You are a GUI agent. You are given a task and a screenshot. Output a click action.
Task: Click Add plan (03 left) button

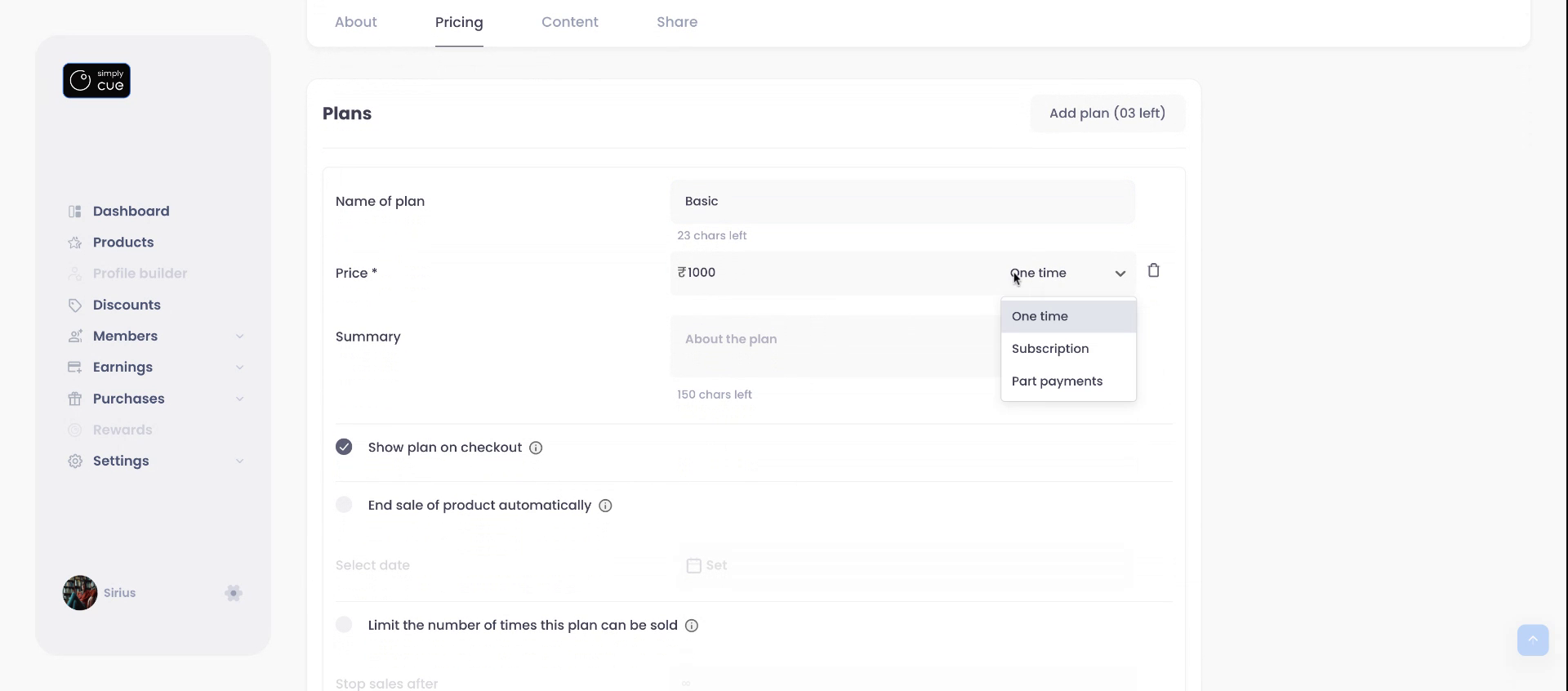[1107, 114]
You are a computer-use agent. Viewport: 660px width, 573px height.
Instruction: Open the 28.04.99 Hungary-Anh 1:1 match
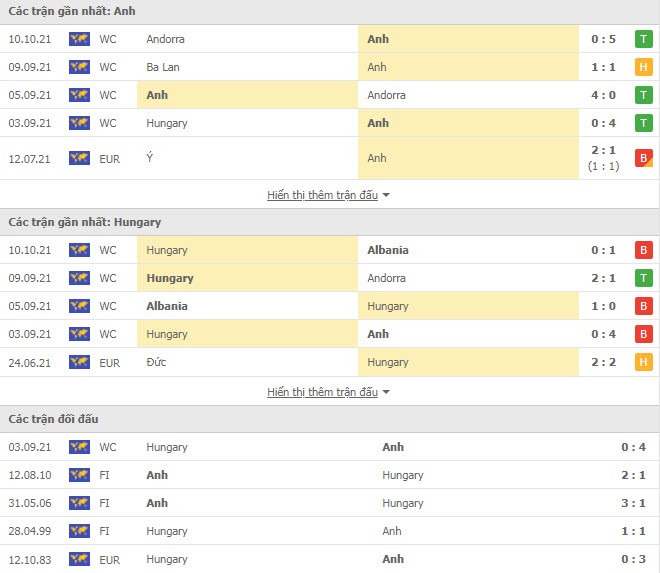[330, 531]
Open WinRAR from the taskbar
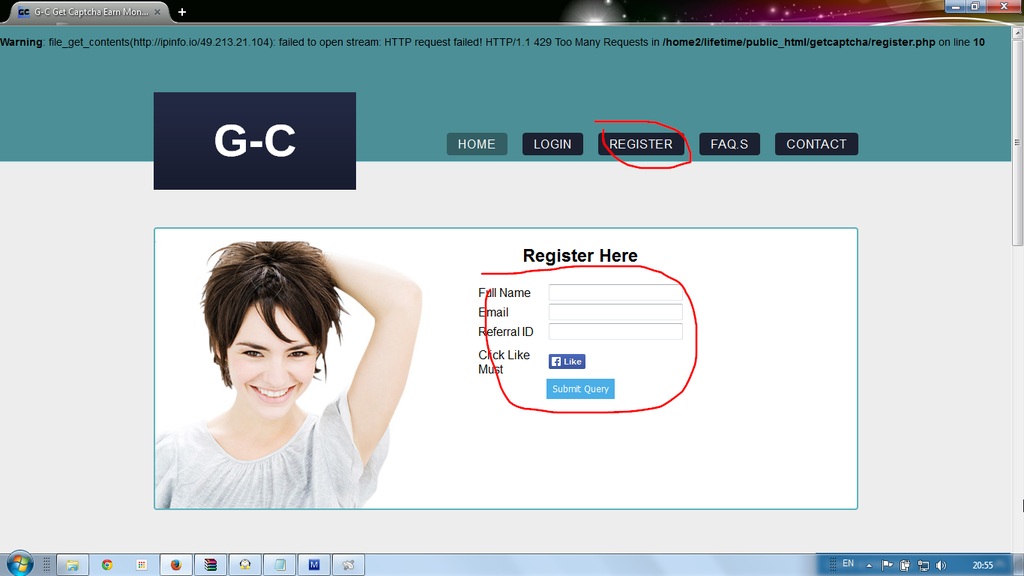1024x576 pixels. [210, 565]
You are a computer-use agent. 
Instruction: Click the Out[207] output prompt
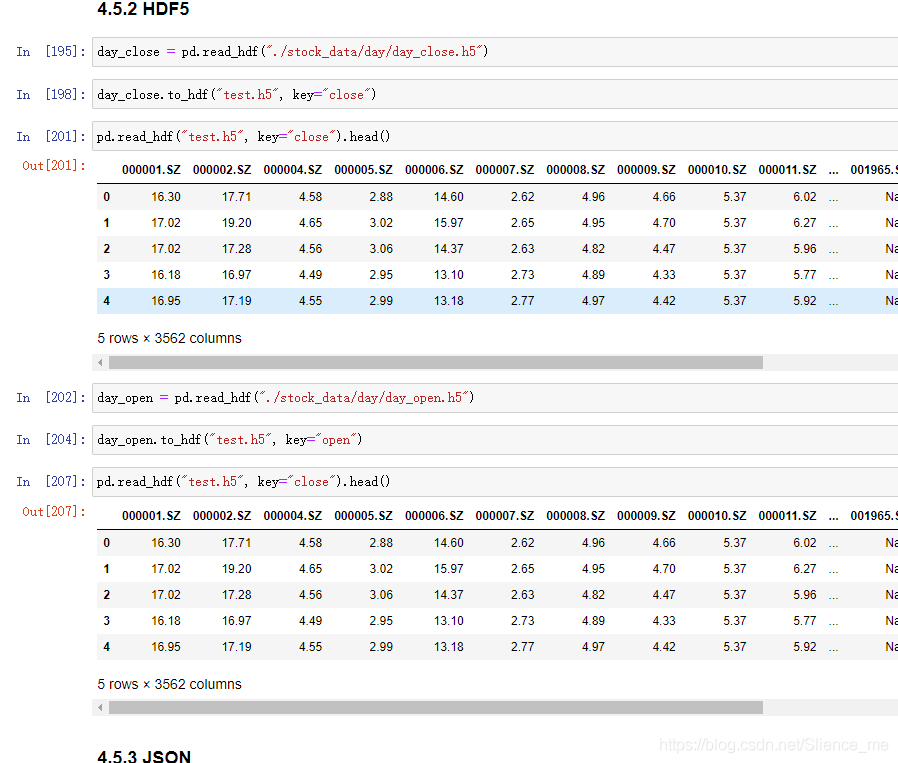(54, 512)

### WORK ORDER
Please return exactly the lines from the one containing "Task: Click Add plan (03 left) button" through the end of the material above, both ends included, but not the pictures.

### ANSWER BOX
Task: Click Add plan (03 left) button

[1107, 114]
You are a computer-use agent. Viewport: 660px width, 573px height.
Instruction: Open the 28.04.99 Hungary-Anh 1:1 match
[330, 531]
Open WinRAR from the taskbar
1024x576 pixels. [210, 565]
You are a computer-use agent. 
Instruction: Click the Out[207] output prompt
(54, 512)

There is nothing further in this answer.